--- To do ---
Please retype the entries below exactly, only from their first line through the line containing "Click checkmark circle", leaving every picture out.

--- Stored data ---
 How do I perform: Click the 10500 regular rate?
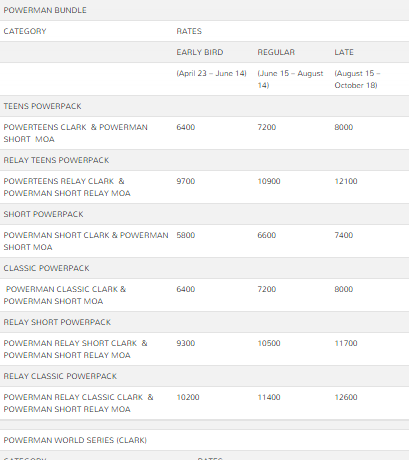[x=269, y=343]
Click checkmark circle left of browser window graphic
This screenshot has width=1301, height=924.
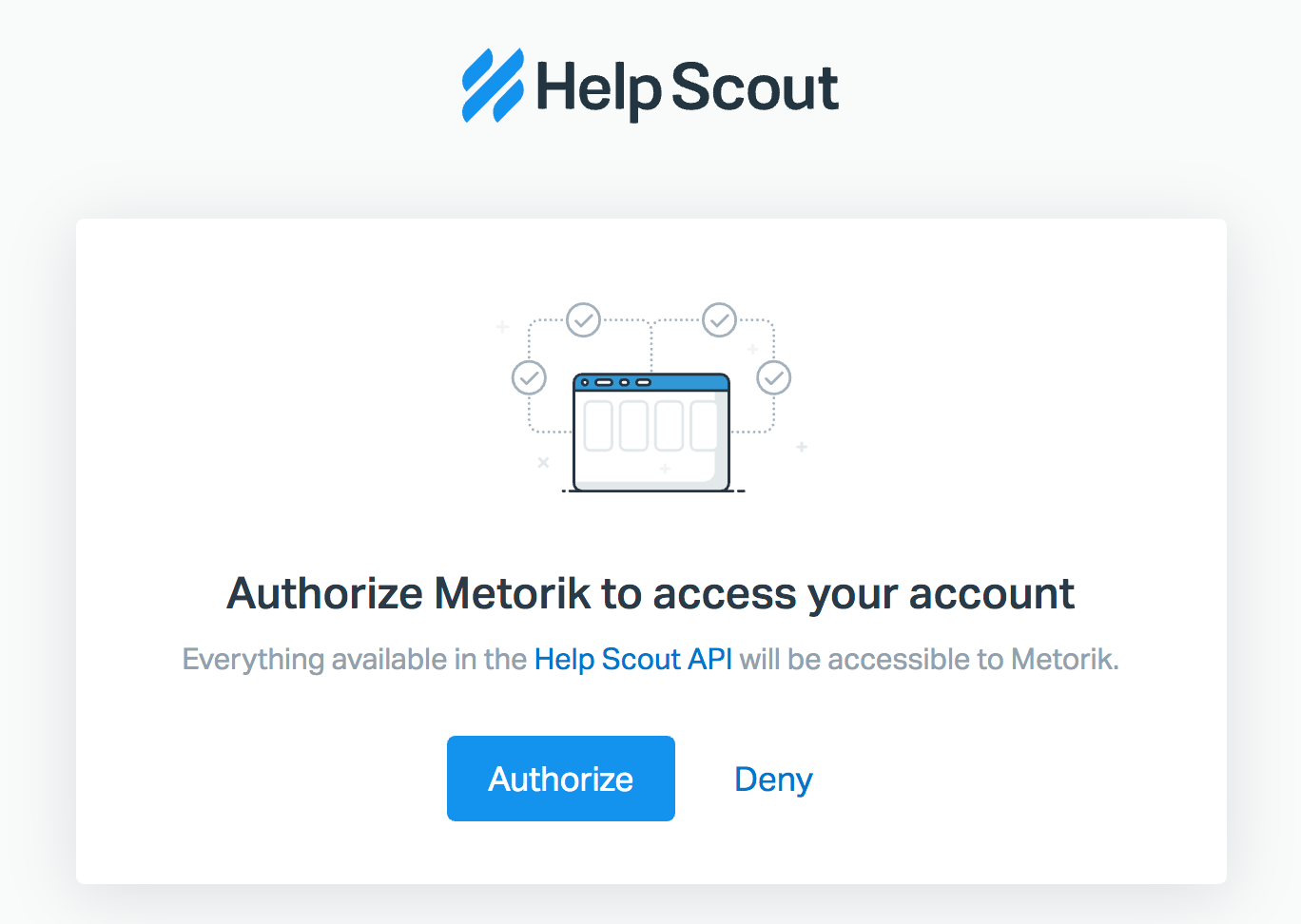click(529, 377)
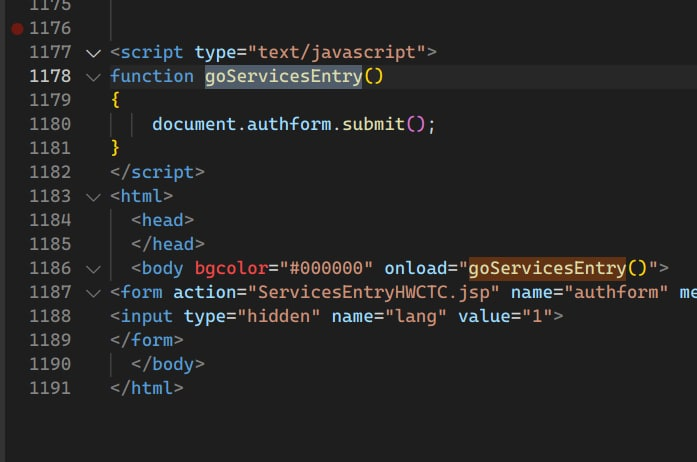Collapse the form element at line 1187
The height and width of the screenshot is (462, 697).
click(93, 293)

--- Answer space ---
 How do I perform: Click the 10500 regular rate?
[x=269, y=343]
Click checkmark circle left of browser window graphic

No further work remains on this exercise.